→ Records supplied
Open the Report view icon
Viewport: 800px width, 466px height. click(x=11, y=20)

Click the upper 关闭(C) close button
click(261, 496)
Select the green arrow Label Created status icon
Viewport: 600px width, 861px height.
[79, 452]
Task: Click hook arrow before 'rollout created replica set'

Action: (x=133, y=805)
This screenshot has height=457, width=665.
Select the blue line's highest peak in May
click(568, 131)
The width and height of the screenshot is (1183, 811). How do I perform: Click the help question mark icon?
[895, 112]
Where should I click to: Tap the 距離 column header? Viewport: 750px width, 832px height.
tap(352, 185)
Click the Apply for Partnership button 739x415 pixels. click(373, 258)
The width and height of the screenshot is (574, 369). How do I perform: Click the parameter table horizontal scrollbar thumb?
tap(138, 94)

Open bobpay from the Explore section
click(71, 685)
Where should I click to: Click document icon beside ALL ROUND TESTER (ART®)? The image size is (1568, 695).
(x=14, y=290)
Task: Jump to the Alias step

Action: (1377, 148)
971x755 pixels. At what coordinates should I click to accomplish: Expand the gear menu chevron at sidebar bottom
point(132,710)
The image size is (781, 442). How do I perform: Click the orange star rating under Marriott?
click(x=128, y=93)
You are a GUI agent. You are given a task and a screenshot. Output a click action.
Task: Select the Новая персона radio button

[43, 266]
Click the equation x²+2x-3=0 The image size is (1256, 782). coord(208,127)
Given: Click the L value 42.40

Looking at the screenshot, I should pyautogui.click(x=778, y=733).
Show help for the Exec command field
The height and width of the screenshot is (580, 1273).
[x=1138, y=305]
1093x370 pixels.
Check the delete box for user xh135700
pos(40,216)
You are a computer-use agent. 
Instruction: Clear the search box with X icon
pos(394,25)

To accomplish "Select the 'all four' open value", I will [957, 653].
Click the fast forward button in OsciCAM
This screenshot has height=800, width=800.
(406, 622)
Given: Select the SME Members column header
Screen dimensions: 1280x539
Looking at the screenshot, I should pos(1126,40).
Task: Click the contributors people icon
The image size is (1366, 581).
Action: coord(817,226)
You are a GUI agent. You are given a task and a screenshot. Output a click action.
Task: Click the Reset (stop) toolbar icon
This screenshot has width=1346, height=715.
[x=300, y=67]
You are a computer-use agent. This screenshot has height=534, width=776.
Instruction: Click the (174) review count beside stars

→ What you will do
Your answer must be the full set of records above, reproduced exactly.

→ Output for this task
Open the Report view icon
Viewport: 800px width, 466px height. click(x=11, y=20)

Click the upper 关闭(C) close button
click(261, 496)
Select the green arrow Label Created status icon
Viewport: 600px width, 861px height.
[79, 452]
Task: Click hook arrow before 'rollout created replica set'

Action: (x=133, y=805)
This screenshot has height=457, width=665.
Select the blue line's highest peak in May
click(568, 131)
The width and height of the screenshot is (1183, 811). How do I perform: Click the help question mark icon?
[895, 112]
Where should I click to: Tap the 距離 column header? Viewport: 750px width, 832px height.
tap(352, 185)
Click the Apply for Partnership button 739x415 pixels. click(373, 258)
The width and height of the screenshot is (574, 369). How do I perform: Click the parameter table horizontal scrollbar thumb?
tap(138, 94)

Open bobpay from the Explore section
click(71, 685)
Where should I click to: Click document icon beside ALL ROUND TESTER (ART®)? The image size is (1568, 695).
(x=14, y=290)
Task: Jump to the Alias step

Action: (1377, 148)
971x755 pixels. At what coordinates should I click to accomplish: Expand the gear menu chevron at sidebar bottom
point(132,710)
The image size is (781, 442). How do I perform: Click the orange star rating under Marriott?
click(x=128, y=93)
You are a GUI agent. You are given a task and a screenshot. Output a click action.
Task: Select the Новая персона radio button

[43, 266]
Click the equation x²+2x-3=0 The image size is (1256, 782). coord(208,127)
Given: Click the L value 42.40

Looking at the screenshot, I should pyautogui.click(x=778, y=733).
Show help for the Exec command field
The height and width of the screenshot is (580, 1273).
[x=1138, y=305]
1093x370 pixels.
Check the delete box for user xh135700
pos(40,216)
You are a computer-use agent. 
Instruction: Clear the search box with X icon
pos(394,25)

To accomplish "Select the 'all four' open value", I will [957, 653].
Click the fast forward button in OsciCAM
This screenshot has height=800, width=800.
(406, 622)
Given: Select the SME Members column header
Screen dimensions: 1280x539
Looking at the screenshot, I should pos(1126,40).
Task: Click the contributors people icon
The image size is (1366, 581).
Action: coord(817,226)
You are a GUI agent. You are given a task and a screenshot. Output a click action.
Task: Click the Reset (stop) toolbar icon
This screenshot has width=1346, height=715.
[x=300, y=67]
You are a computer-use agent. This screenshot has height=534, width=776.
Instruction: Click the (174) review count beside stars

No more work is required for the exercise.